Parliament also approved a proposal to have the

Board of Directors of Uganda National Mining Company comprise 9 members and a third of these being women.

The Ministry of Energy in Clause 26 of the Bill sought to grant the Minister powers to instruct the company on matters of management, but this was rejected by Parliament on grounds that it contravenes the autonomy of the Company as it gives the Minister unfettered power over the Company, and instead have the Minister’s powers limited to matters of the Mining policy.

Meanwhile, Parliament rejected the proposal in Clause 27 of the Bill that sought to establish the Mineral Protection Force in order to protect minerals against malpractices and generally enforce the provisions of the Act and other relevant laws.

Instead, legislators concurred with recommendation of the Committee citing that the mandate of the Force is a replica of the Directorate of Geological Surveys and Mines’ mandate and the overlap in mandate is likely to result into disputes and conflicts.

Emmanuel Otaala Chairperson Committee of Environment and Natural Resources noted that the clause does not specify to whom the Force shall report and this can result into impunity of the officer under the Force.

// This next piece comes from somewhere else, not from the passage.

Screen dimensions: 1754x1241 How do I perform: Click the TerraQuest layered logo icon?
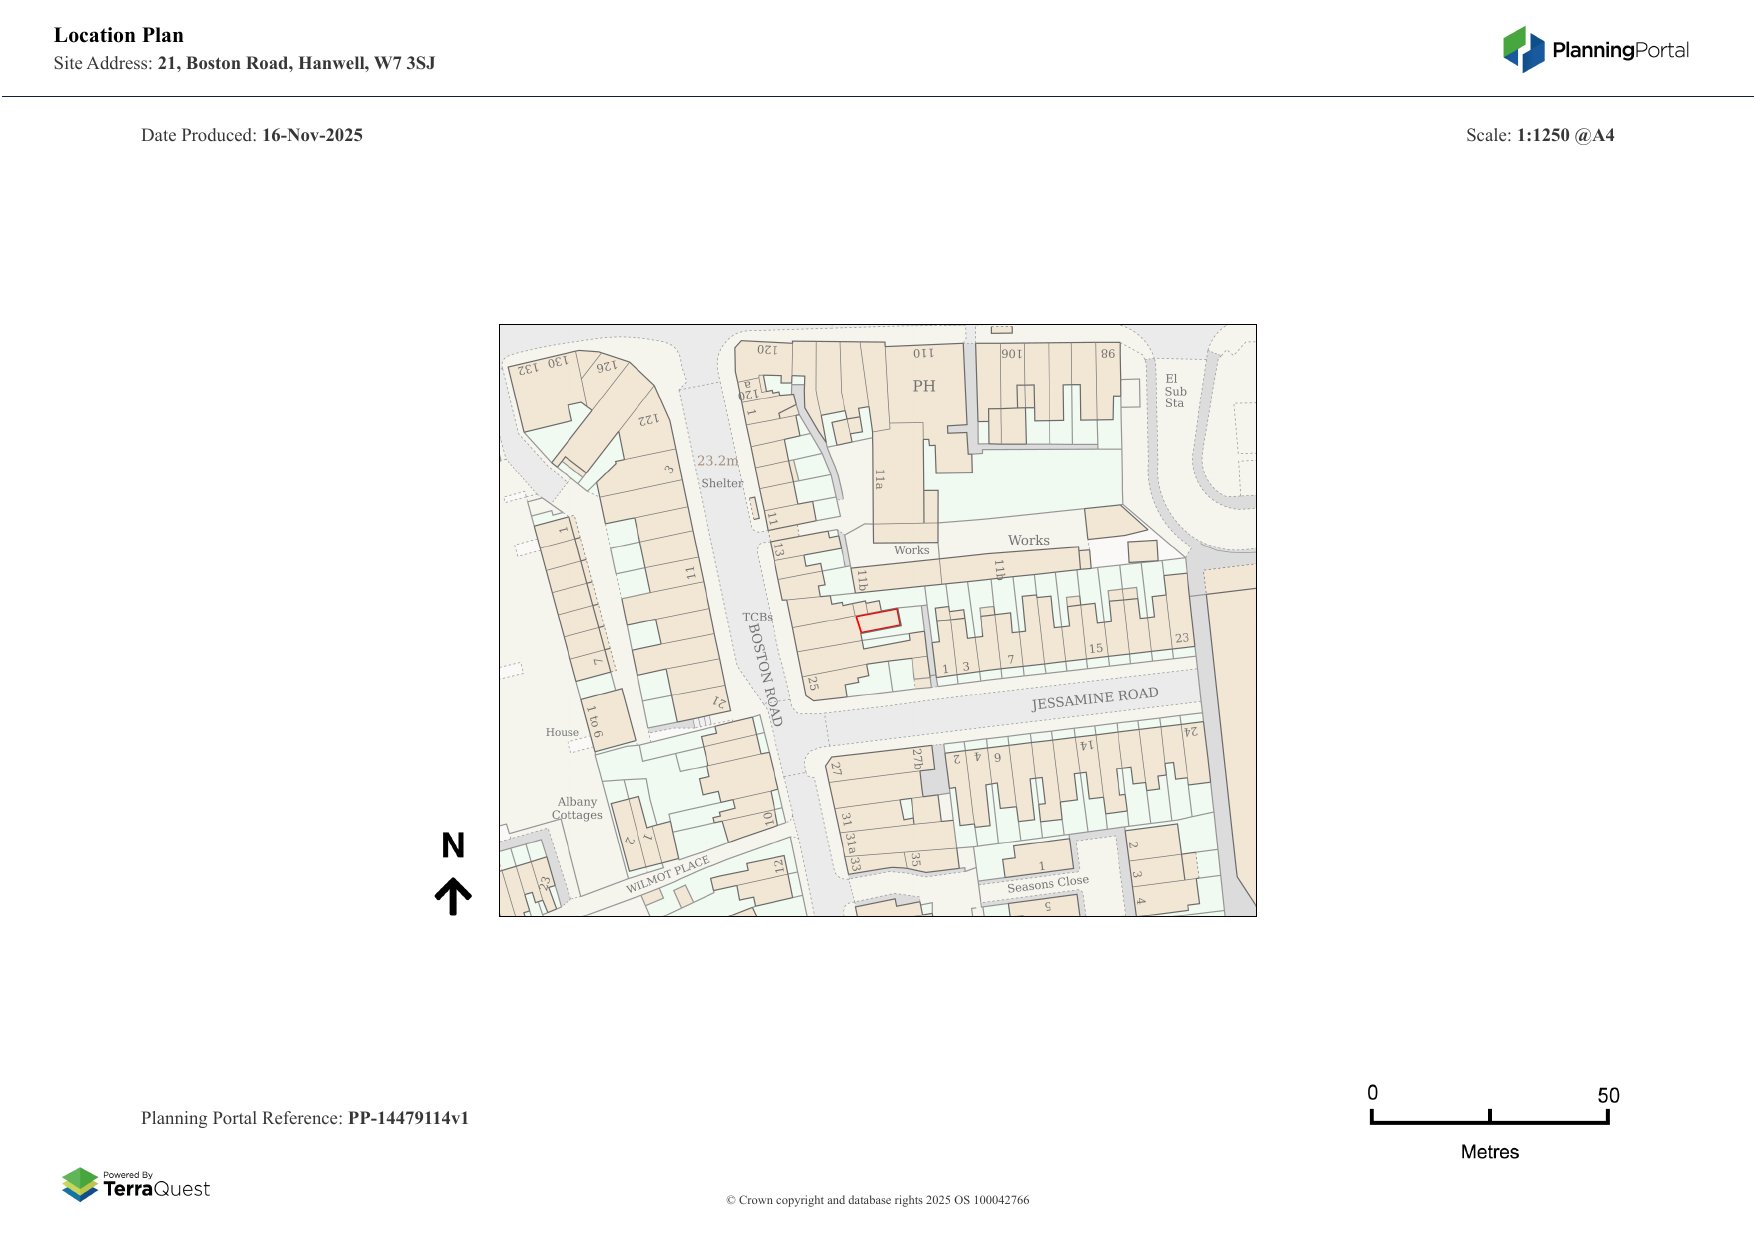coord(80,1184)
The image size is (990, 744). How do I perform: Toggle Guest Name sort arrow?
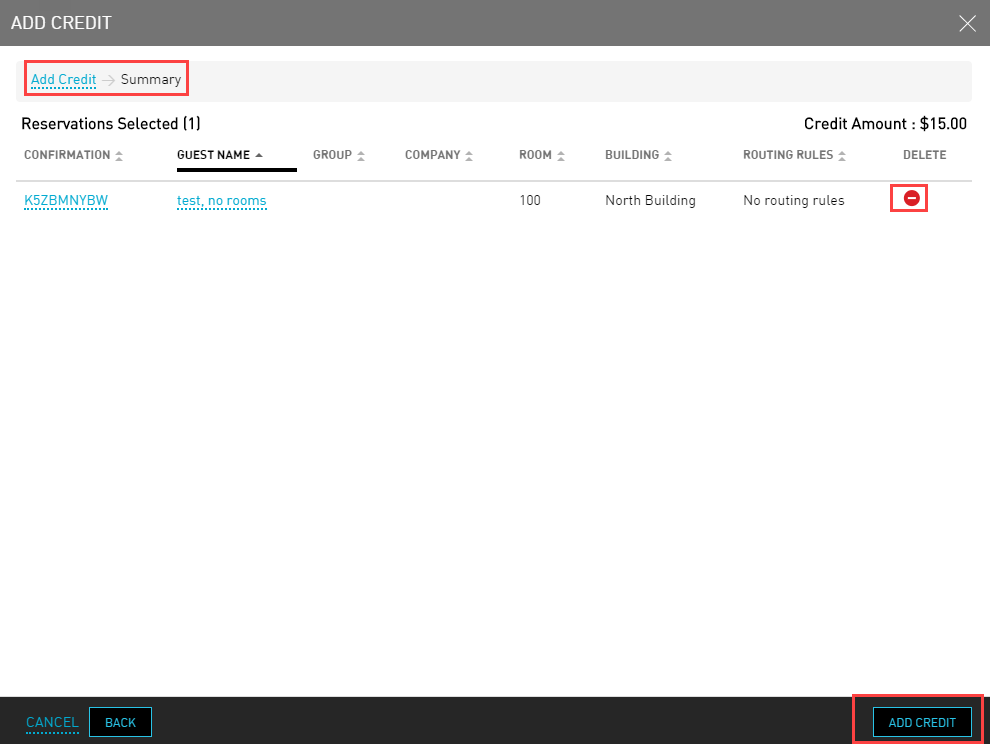coord(259,156)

“The Committee further observed that protection forces attached to government agencies and departments have been misused to violate the rights of the persons carrying out businesses in the respective sectors. For instance, on 

several occasions, the Forces arbitrarily confiscate people’s land or properties in the process of ensuring compliance to laws,” said Otaala.

However, the proposal enlisted debate among MPs like Keefa Kiwanuka (Kiboga East) who wondered why the mineral sector, just like wildlife and environment protection don’t have their own Force.

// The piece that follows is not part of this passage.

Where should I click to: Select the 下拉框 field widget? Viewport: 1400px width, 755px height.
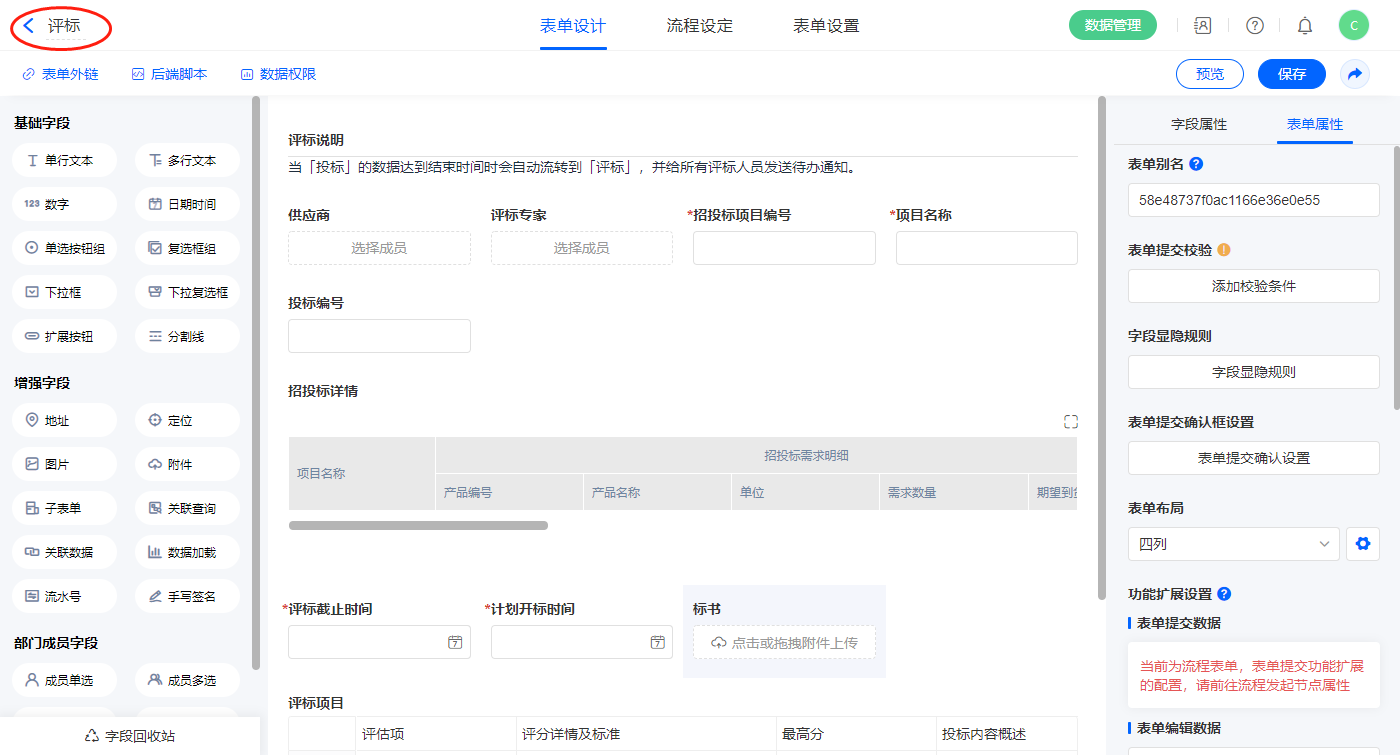click(x=65, y=292)
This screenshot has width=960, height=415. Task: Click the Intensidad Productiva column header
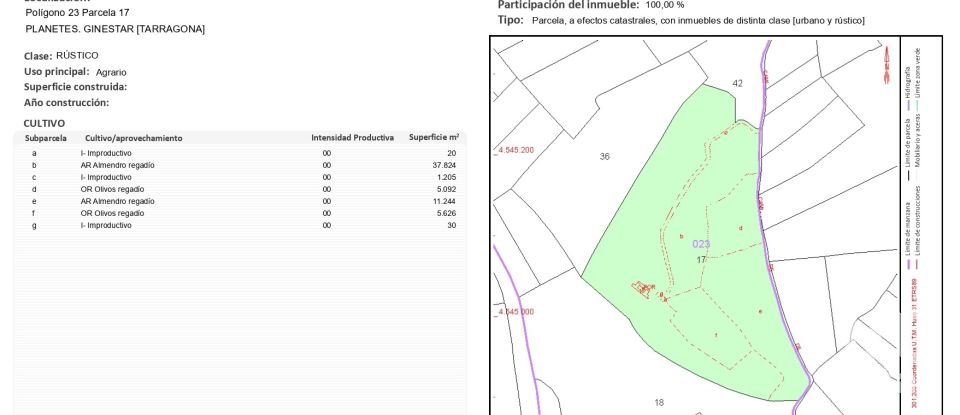pyautogui.click(x=352, y=138)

“At the moment, we have a mineral protection unit which is parallel to the Ministry of Energy, it doesn’t take instructions from the ministry of energy and they do their own things. But it is possible to create a force within the Ministry of Energy. We have done that for the National Environment Authority (NEMA) and we have done it for Uganda Wildlife Authority,” said Keefa.

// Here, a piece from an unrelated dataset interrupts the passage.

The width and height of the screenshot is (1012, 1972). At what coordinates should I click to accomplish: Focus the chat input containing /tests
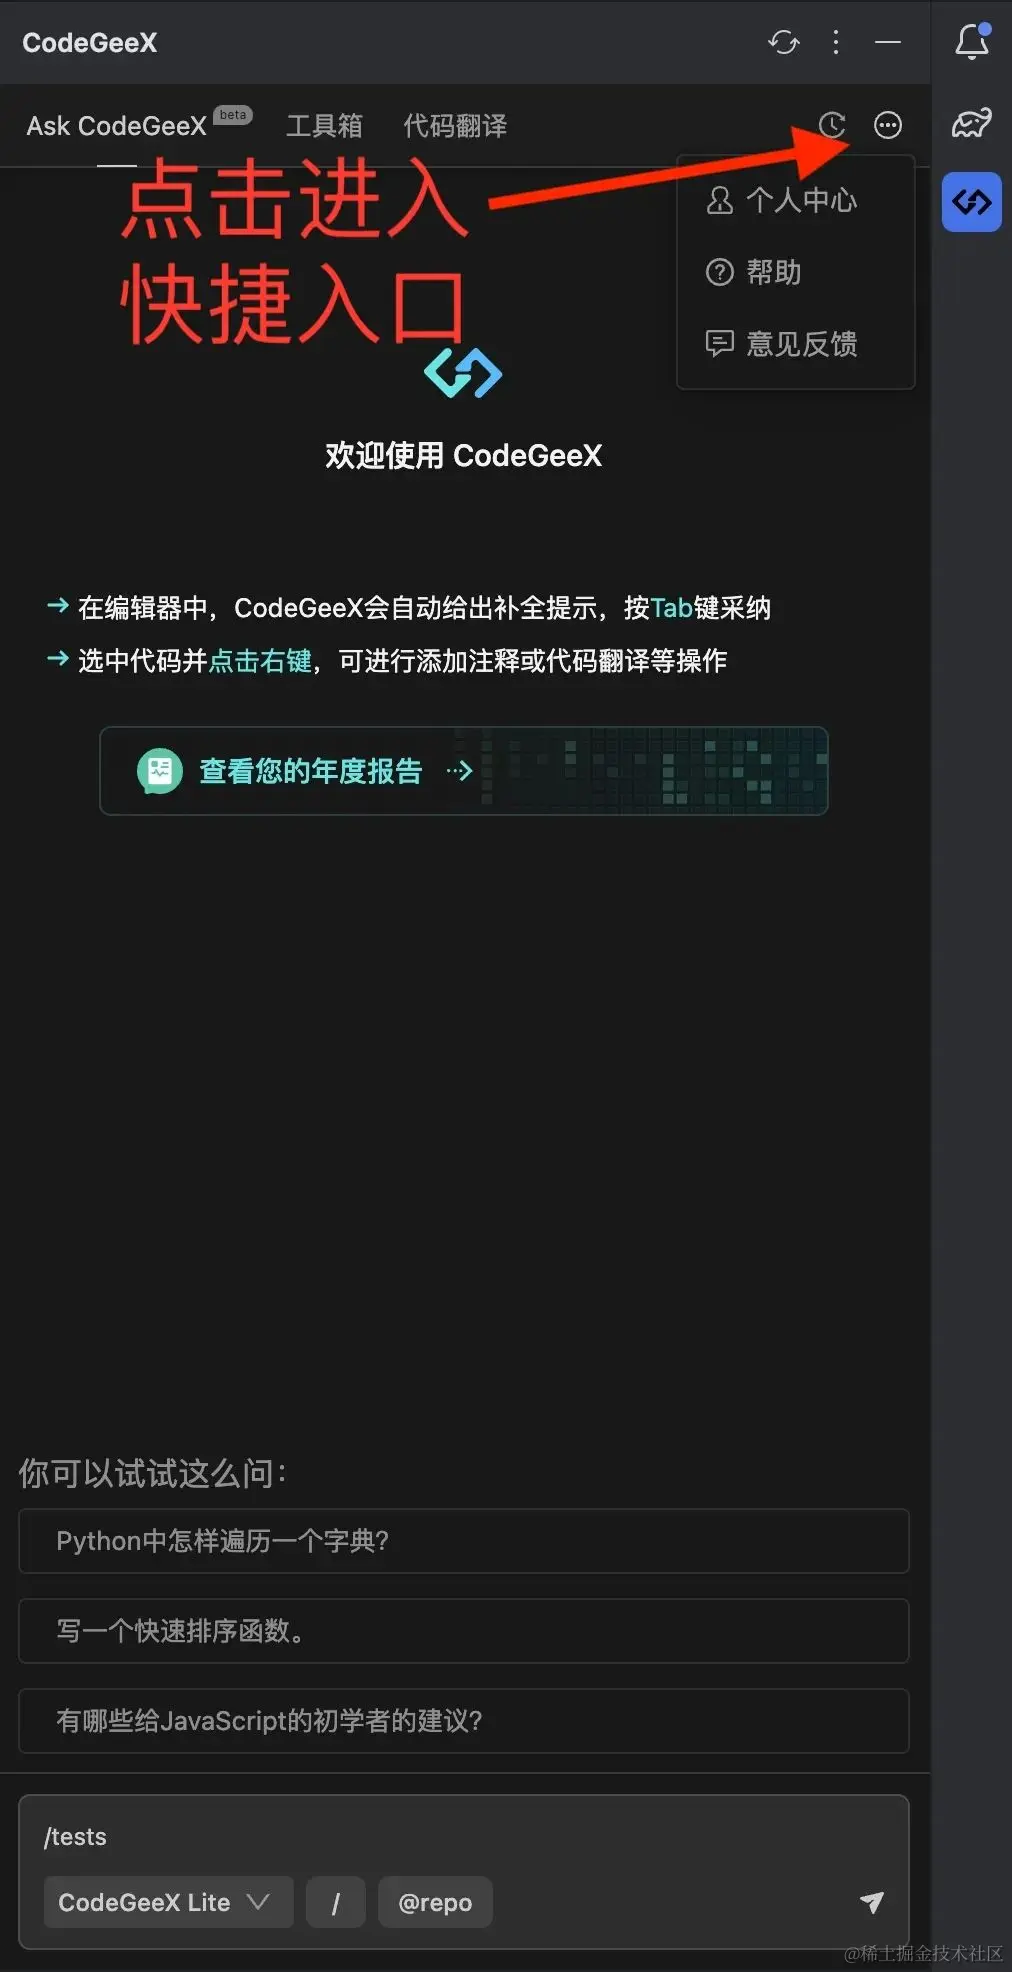[464, 1837]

Enosi Asiimwe (Kabula County) also backed the proposal saying, “I don’t see anything wrong with the Ministry having its own Force that enforces the requirements of the Act.”

However, Dickson Kateshumbwa (Sheema Municipality) said that wildlife authority and their force are handling protected areas, unlike the mineral sector.

He said, “We have precedents in this country where institutions like URA that have internal enforcement unit and have secondment from security services. Rather than create a parallel force, you can benchmark on the existing institutions and strengthen the internal enforcement of the Ministry.”

Parliament also approved proposal in Clause 29 of the Bill requiring operators in a given area to furnish their respective local governments with report about their activities after every six months.

Otaala said that during scrutiny of the bill, the Committee was informed that in the past, non-involvement of local governments in mining operations has made it difficult for districts, and land owners to assess the expected royalties from within their boundaries.

“In addition, there have been reports of mining companies not allowing local authorities to access and inspect mines. The Committee recommends that a new sub-clause should be inserted clause 29 to provide that local governments shall receive reports and plans of the companies operating in their jurisdiction every six months,” said Otaala.